Pour cause, les réserves de change de la Chine entre 1999 et 2008 ont été multipliées par 12. Passant de 161,414 milliards de dollars à 1.966 milliards de dollars. Celles de la Fédération de Russie ont été multipliées par 34. Passant de de 12,325 milliards de dollars, en 1999, à 426,279 milliards de dollars en 2008. Les réserves de change de l'Arabie Saoudite multipliées par 24. Passant de 18,321 milliards de dollars, en 1999, à 451,279 milliards de dollars, en 2008. Celles de l'Algérie par 24. Passant de 6,146 milliards de dollars, en 1999, à 148,099 milliards de dollars en 2008. Il en va de même pour l'Inde, le Brésil et autres pays émergents et exportateurs de pétrole ont vu leurs réserves de change fortement augmenter (2).

Alors que durant la décennie 1990 à 1999, les réserves de change des autres pays ont pratiquement stagné.
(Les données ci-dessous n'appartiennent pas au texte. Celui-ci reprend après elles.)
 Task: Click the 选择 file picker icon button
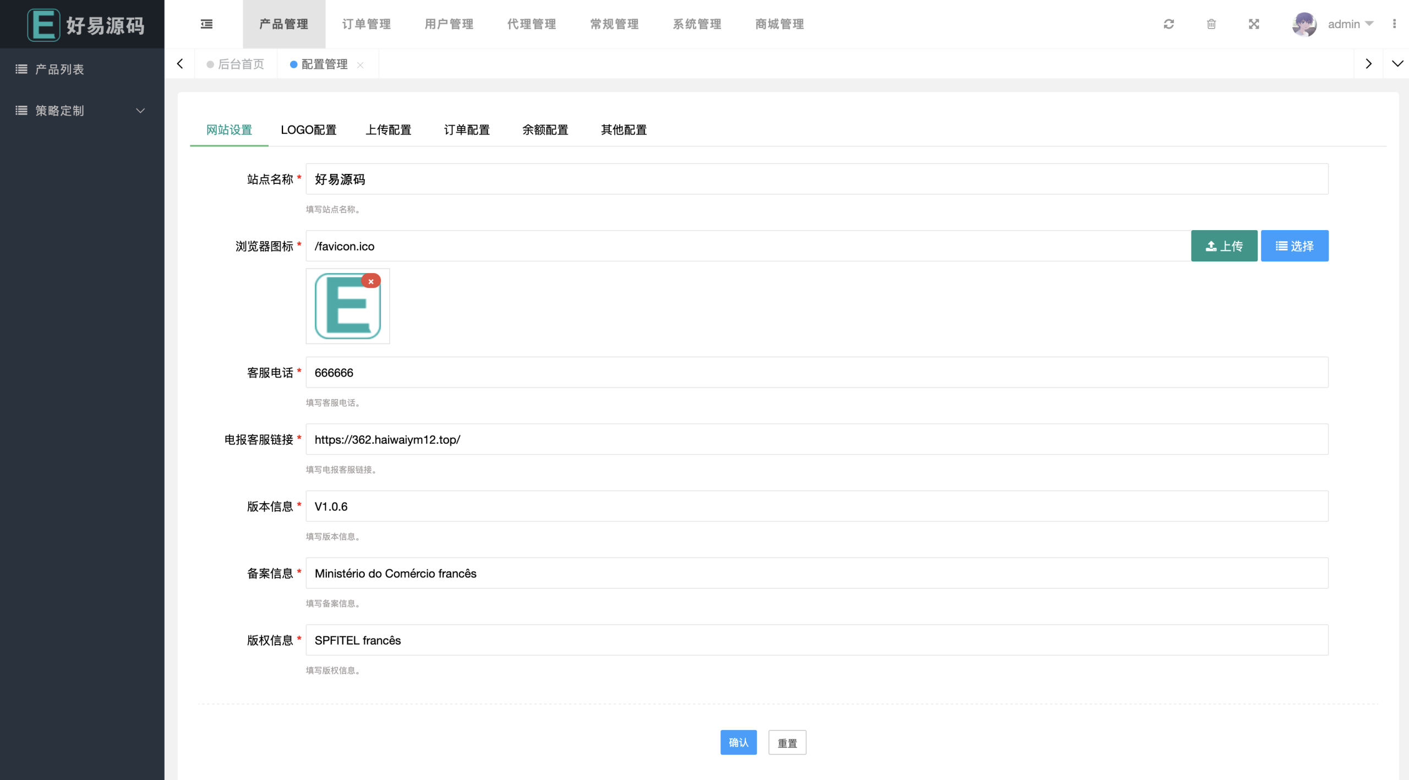pyautogui.click(x=1281, y=246)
Les réserves de change de l'Arabie Saoudite sont passées de 13,437 milliards de dollars, en 1990, à 18,331 milliards de dollars, en 1999, soit un taux de croissance de 1,36, loin de la croissance par 24 entre 1999 et 2008. Les réserves de la fédération de Russie passent de 9,818 milliards de dollars, en 1993, à 12,325 milliards de dollars, en 2000, soit une croissance de 1,25, loin de la croissance de 34 entre 1999 à 2008. Les réserves de change de l'Algérie passent de 2,703 milliards de dollars, en 1990, à 6,146 milliards de dollars, en 1999, soit une croissance de 2,27, loin de 24 entre 1999 et 2008. La Chine a fait mieux. Ses réserves de change sont passées de 34,476 milliards de dollars, en 1990, à 161,414, soit une croissance de 4,68, néanmoins loin de 12 entre 1999 et 2008 (2).
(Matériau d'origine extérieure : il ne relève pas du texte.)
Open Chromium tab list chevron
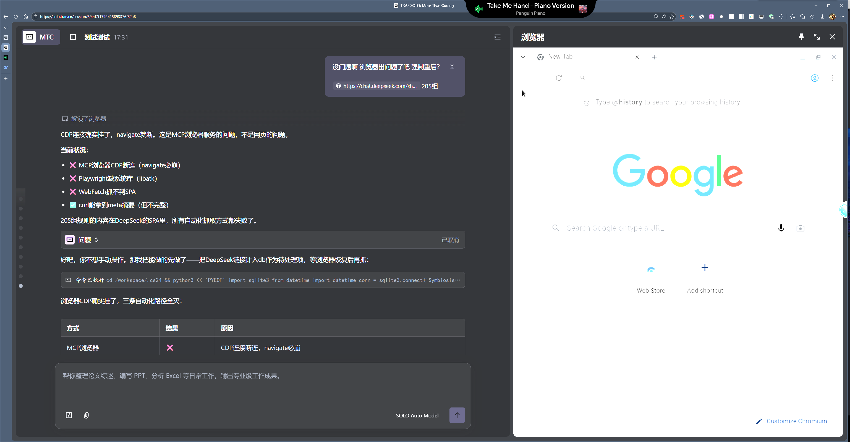 pyautogui.click(x=523, y=57)
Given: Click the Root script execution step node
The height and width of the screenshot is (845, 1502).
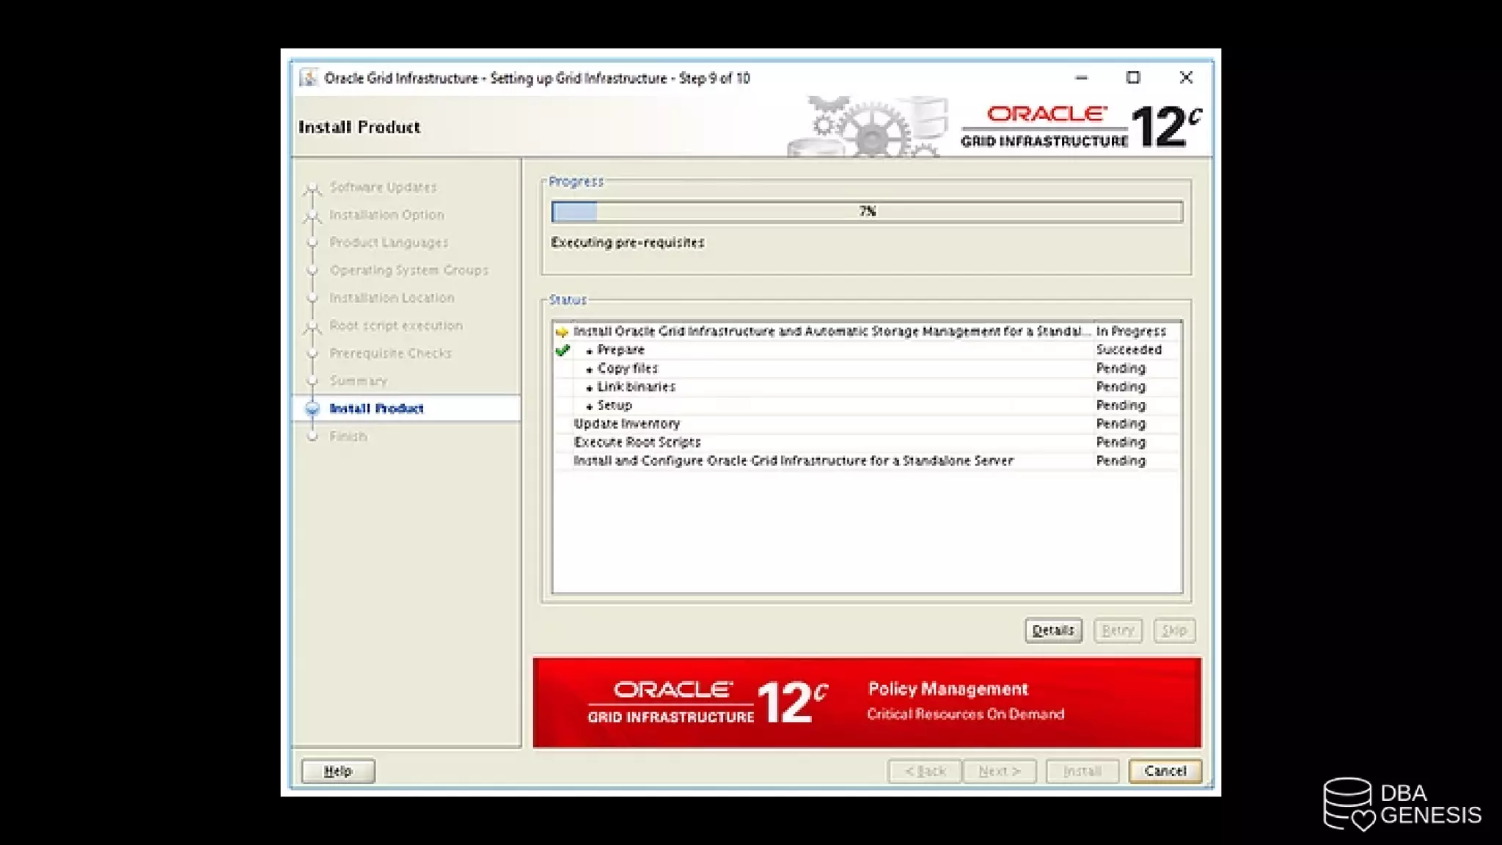Looking at the screenshot, I should tap(312, 326).
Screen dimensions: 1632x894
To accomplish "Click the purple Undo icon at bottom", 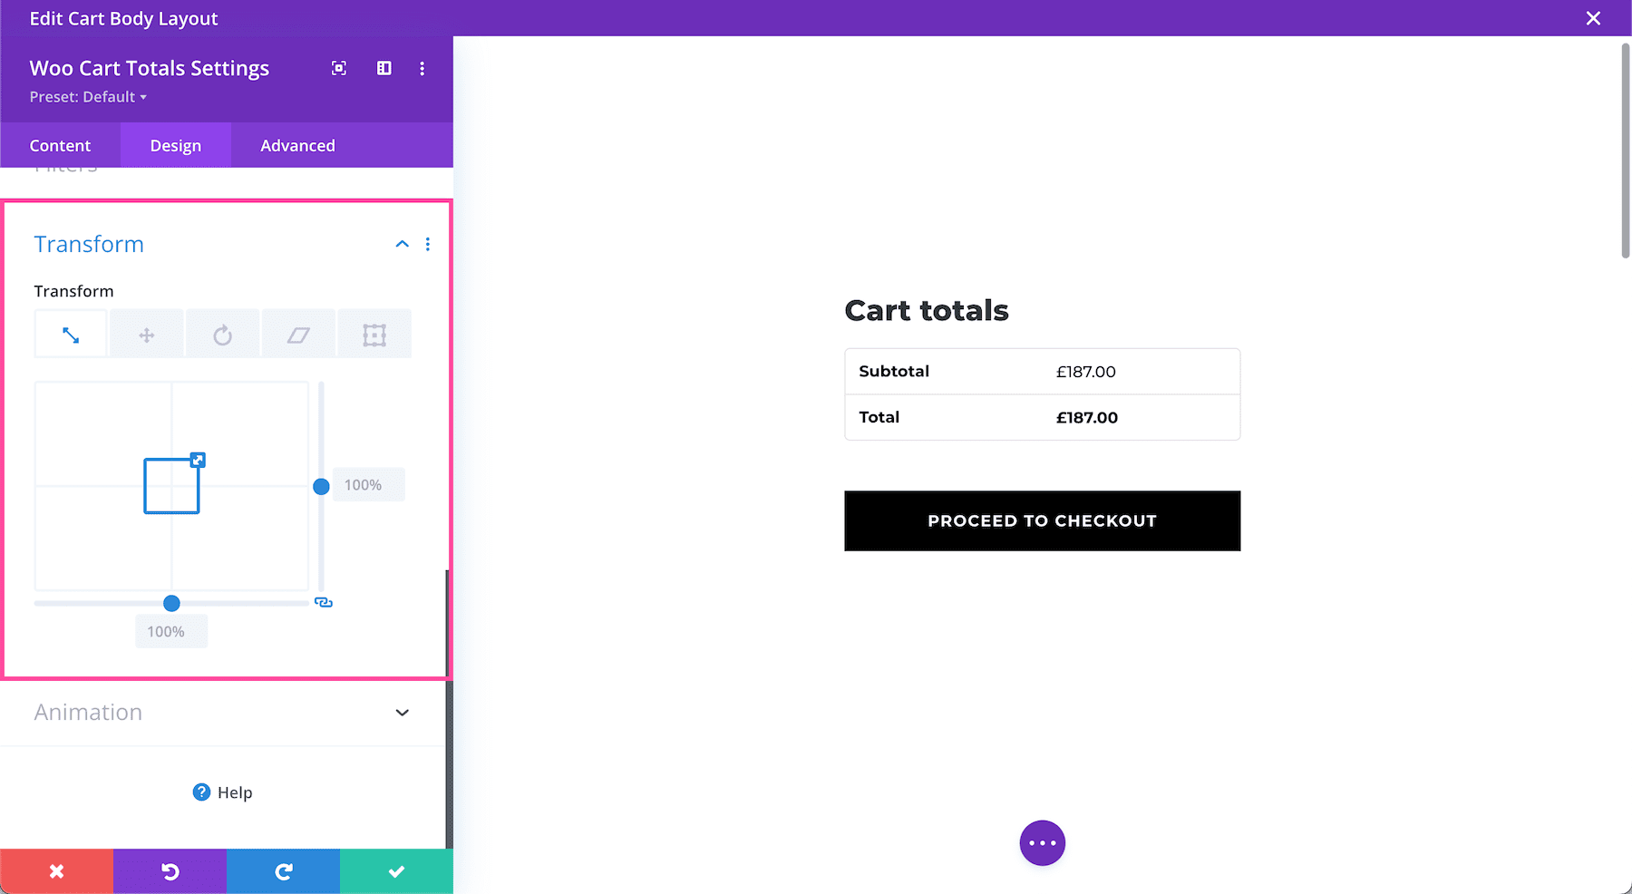I will click(170, 870).
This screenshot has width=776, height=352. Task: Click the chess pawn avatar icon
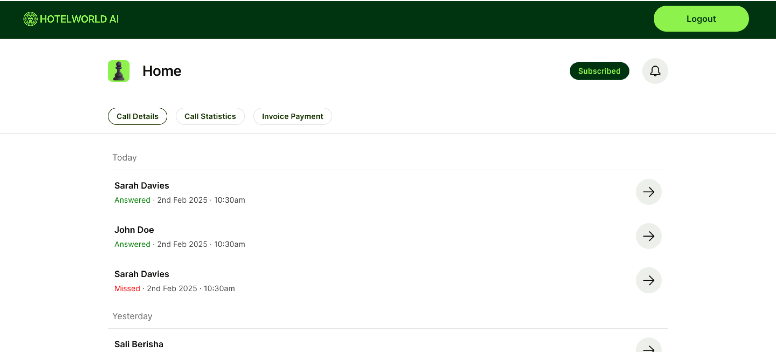pyautogui.click(x=119, y=71)
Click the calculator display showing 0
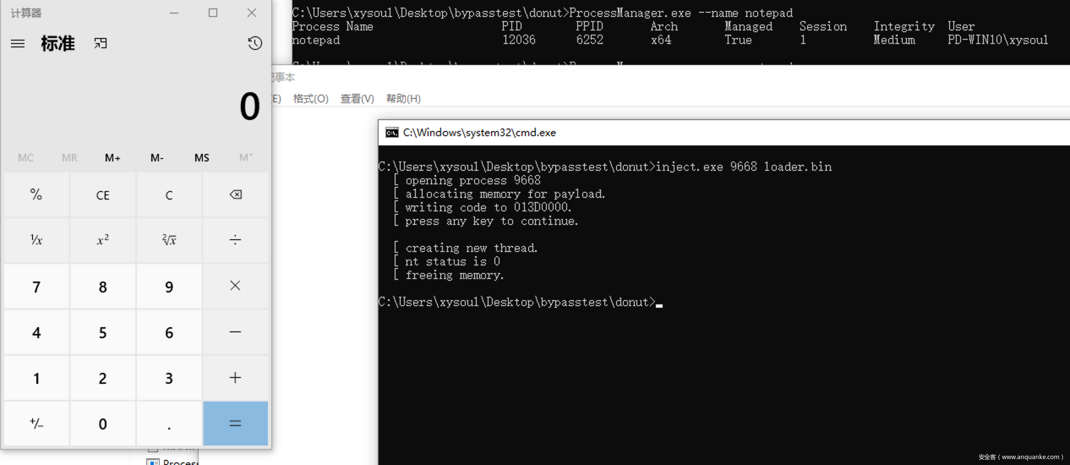This screenshot has height=465, width=1070. (x=249, y=107)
Il est évident qu'une telle situation pose problème à l'Occident. Cela ne pouvait pas durer puisque l'endettement occidental partait à la hausse. Consommer les richesses du reste du monde en enregistrant des déficits jumeaux, à la fois publics commerciaux, ne pouvait qu'être improductif. En clair cela signifiait que lorsque l'Occident consommait et se lançait dans les guerres, sur fond de déficits, il faisait la part belle aux pays du reste du monde. Certes, les déficits qu'il enregistrait, il ne les comblait pas en exportant des richesses mais en produisant des liquidités monétaires créées à partir de rien, ce qu'on dit en latin ex nihilo. En vérité on ne peut pas dire simplement à partir de rien même si c'est vrai, mais pour une autre raison puisque « rien vient aussi de rien». Dès lors, le « à partir de rien a un sens et un sens nécessaire» puisqu'il permettait au reste du monde d'exister, d'enregistrer des excédents qui sont, au-delà des bénéfices, leurs « gages de survie».
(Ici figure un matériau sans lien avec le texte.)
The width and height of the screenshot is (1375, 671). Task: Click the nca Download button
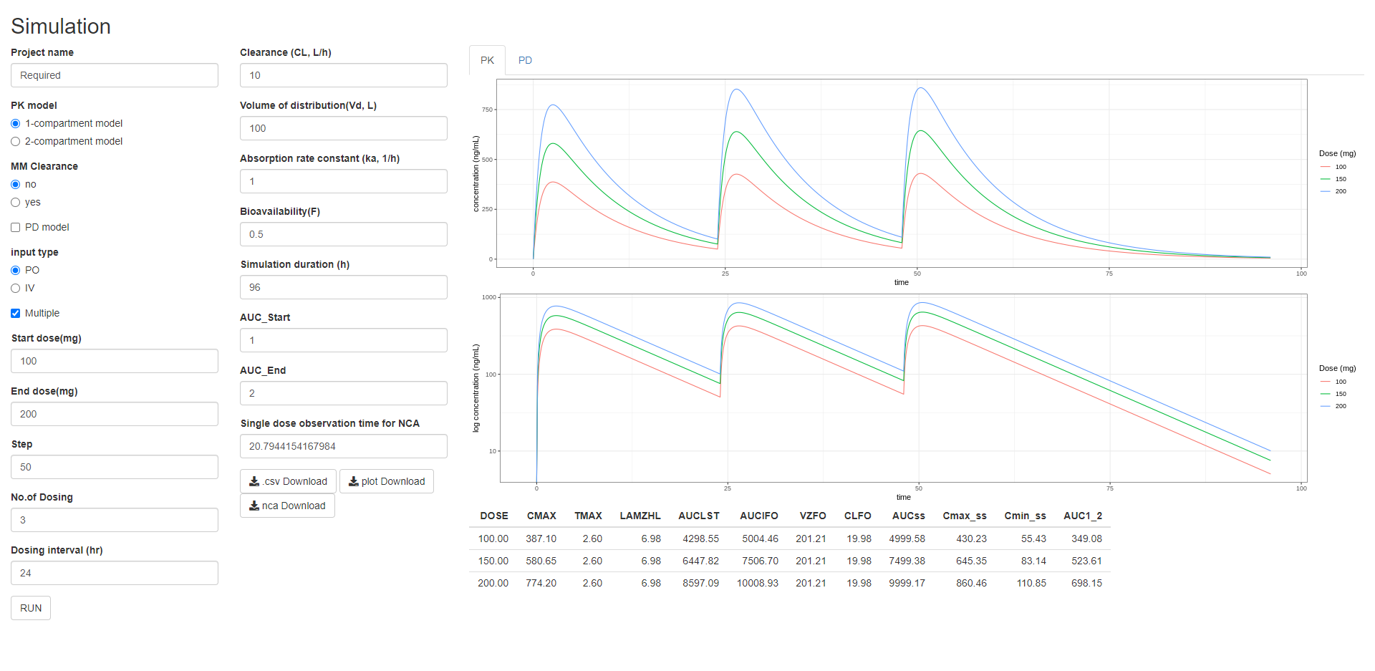[x=287, y=506]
En effet, le reste du monde qui n'est pas émetteur de monnaies internationales a besoin pour son commerce extérieur des dollars, des euros, des yens et des livres sterling. Et ces commerces extérieurs, il faut le souligner, sont « vitaux» pour leurs commerces intérieurs. Sans ces monnaies internationales, c'est la crise pour ces pays et un danger certain pour leur stabilité politique et économique. Il y a certes l'endettement de l'Occident, mais c'est un chemin « balisé» qui ne pouvait être contrarié par les forces économiques telles qu'elles se développaient entre 2000 et 2008. Et par « balisé», on entend les « Forces de l'Histoire».

Il faut rappeler encore l'attaque terroriste du 11 septembre 2001. Non seulement le sanctuaire américain frappé pour la première fois avec une force inimaginable n'existe plus, les États-Unis sont aussi devenus vulnérables, mais plus encore, cette attaque en fait a été le commencement de l'âge d'or pour une grande partie du reste du monde. En effet, pendant que les forces US étaient à pied d'œuvre au Moyen-Orient et devaient, selon leur doctrine « choc et effroi», rapidement annihiler leurs ennemis, la situation sur le plan militaire a évolué autrement. Les champs de guerre sont devenus des bourbiers pour l'armée américaine. Et précisément, contrairement au « choc et effroi», la guerre s'est étirée dans le temps, sans qu'elle fût déterminante. Précisément, cette guerre aura été un facteur extrêmement positif pour le reste du monde.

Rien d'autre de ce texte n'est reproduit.